What is being asked>
Each line from the one with "Task: Click the share" through the final line of the entries below must be printed exactly, and the pictures must not be.

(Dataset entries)
━━━━━━
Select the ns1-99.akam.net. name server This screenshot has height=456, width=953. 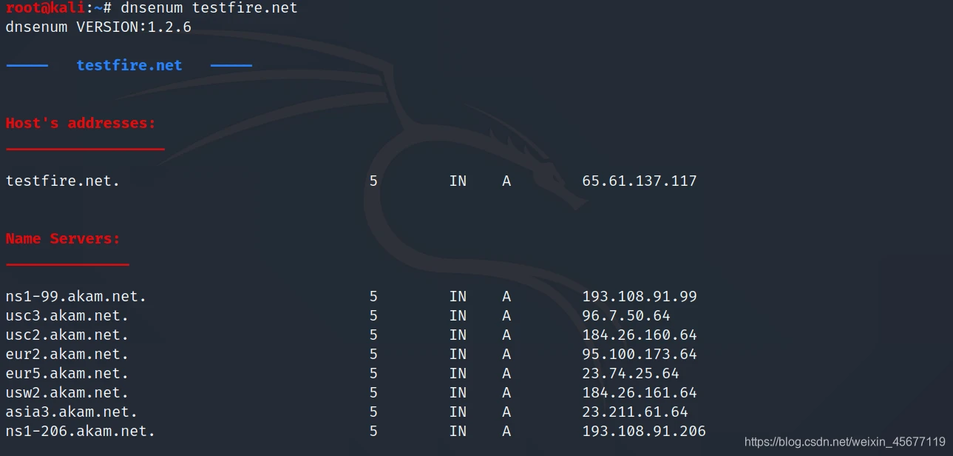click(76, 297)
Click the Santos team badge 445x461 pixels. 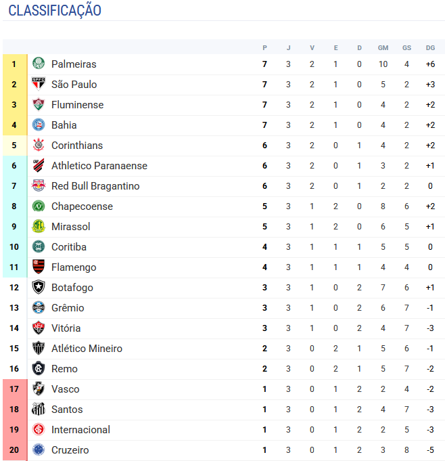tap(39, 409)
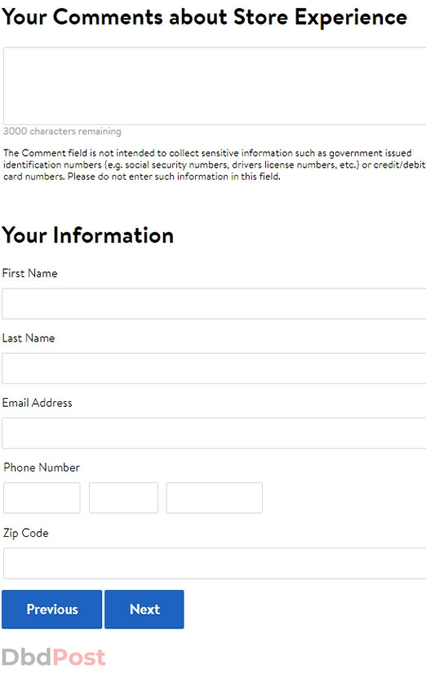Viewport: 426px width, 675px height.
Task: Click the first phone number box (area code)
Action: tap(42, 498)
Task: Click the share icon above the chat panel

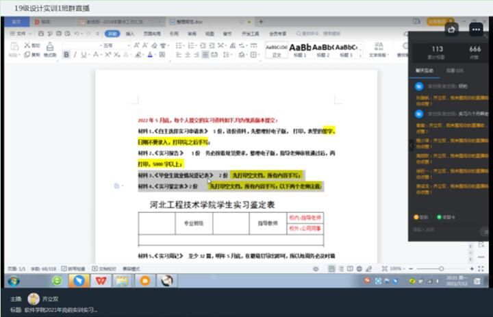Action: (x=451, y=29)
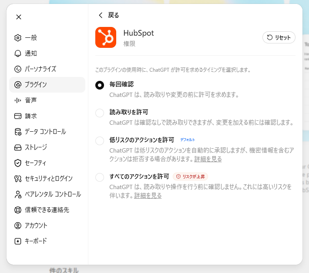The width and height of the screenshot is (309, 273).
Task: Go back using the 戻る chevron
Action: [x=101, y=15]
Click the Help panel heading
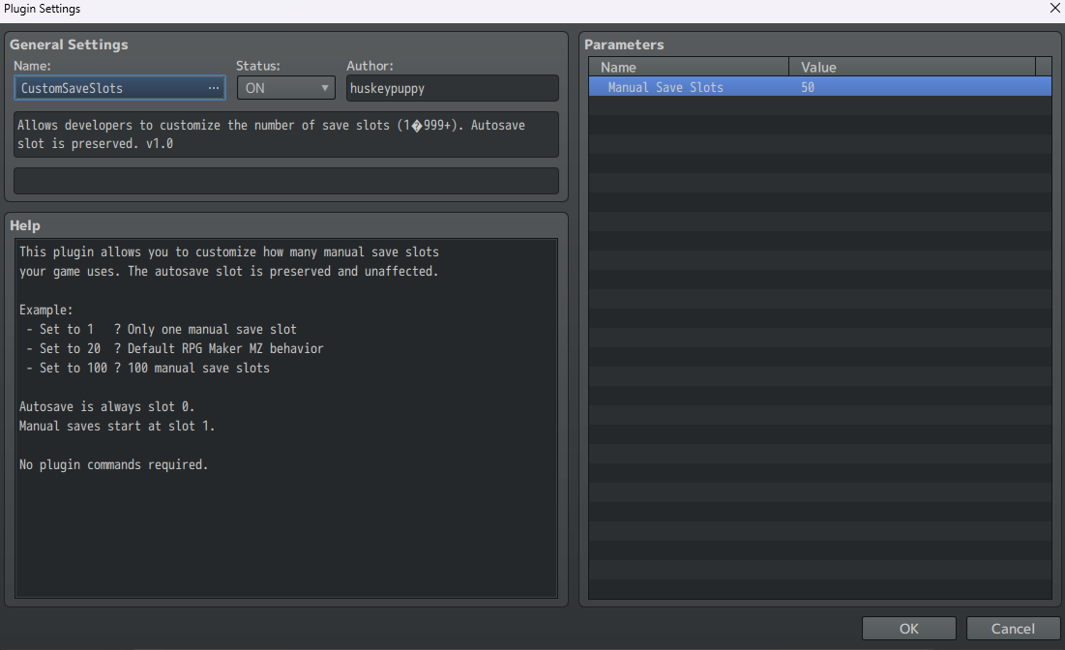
━━━━━━
Reply to the exercise>
Task: Click the share icon above the chat panel

Action: (x=451, y=29)
The width and height of the screenshot is (309, 273).
Task: Go back using the 戻る chevron
Action: [x=101, y=15]
Click the Help panel heading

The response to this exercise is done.